# Mali Hotel Attack <here we go again>



## Ooh-Rah (Nov 20, 2015)

Jesus.  Wonder if I can figure out a way to carry my Ket-tec KSG instead of a Sig for a while.

Mali hotel attack: Scores of hostages held in Bamako - BBC News

Gunmen attack Radisson in Bamako, Mali with grenades and guns; 170 hostages reportedly taken

_Two people have locked in 140 guests and 30 employees in "a hostage-taking situation", the hotel's US owners said.Gunmen entered the hotel, which is popular with expat workers, shooting and shouting "God is great!" in Arabic.

A Malian army commander told the AP news agency that about 20 hostages had been freed.  Hostages able to recite verses of the Koran were being released, a security source has told Reuters news agency.

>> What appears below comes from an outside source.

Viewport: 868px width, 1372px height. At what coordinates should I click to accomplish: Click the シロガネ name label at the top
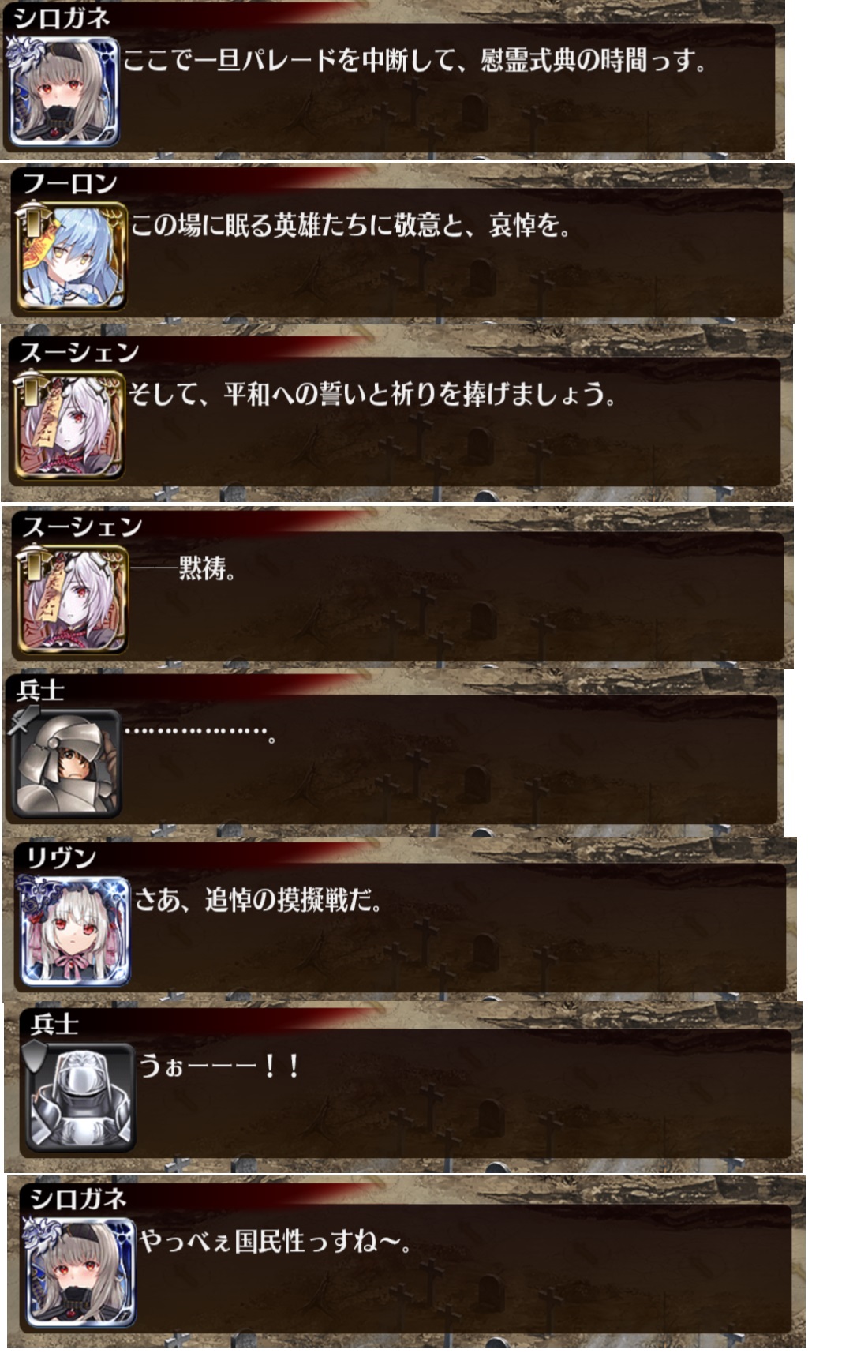(x=62, y=17)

Six staff from Turkish Airlines are staying at the hotel, and a Chinese guest told China's state news agency Xinhua that he was among about seven Chinese tourists trapped there.  French newspaper Le Monde quoted the Malian security ministry as saying at least three hostages had been killed, AFP news agency reports._


----------



## DA SWO (Nov 20, 2015)

So it's 2 vs 140? and the 140 sheep are refusing to rush the 2?


----------



## Diamondback 2/2 (Nov 20, 2015)

This bullshit is really getting old already.


----------



## AWP (Nov 20, 2015)

If it wasn't for Paris this would barely register in the news.


----------



## Brill (Nov 20, 2015)

I spent two months in that hotel about 6 years ago. After only a few days, I emailed our security guys "get us the fuck outta here." because the security was none existent.


----------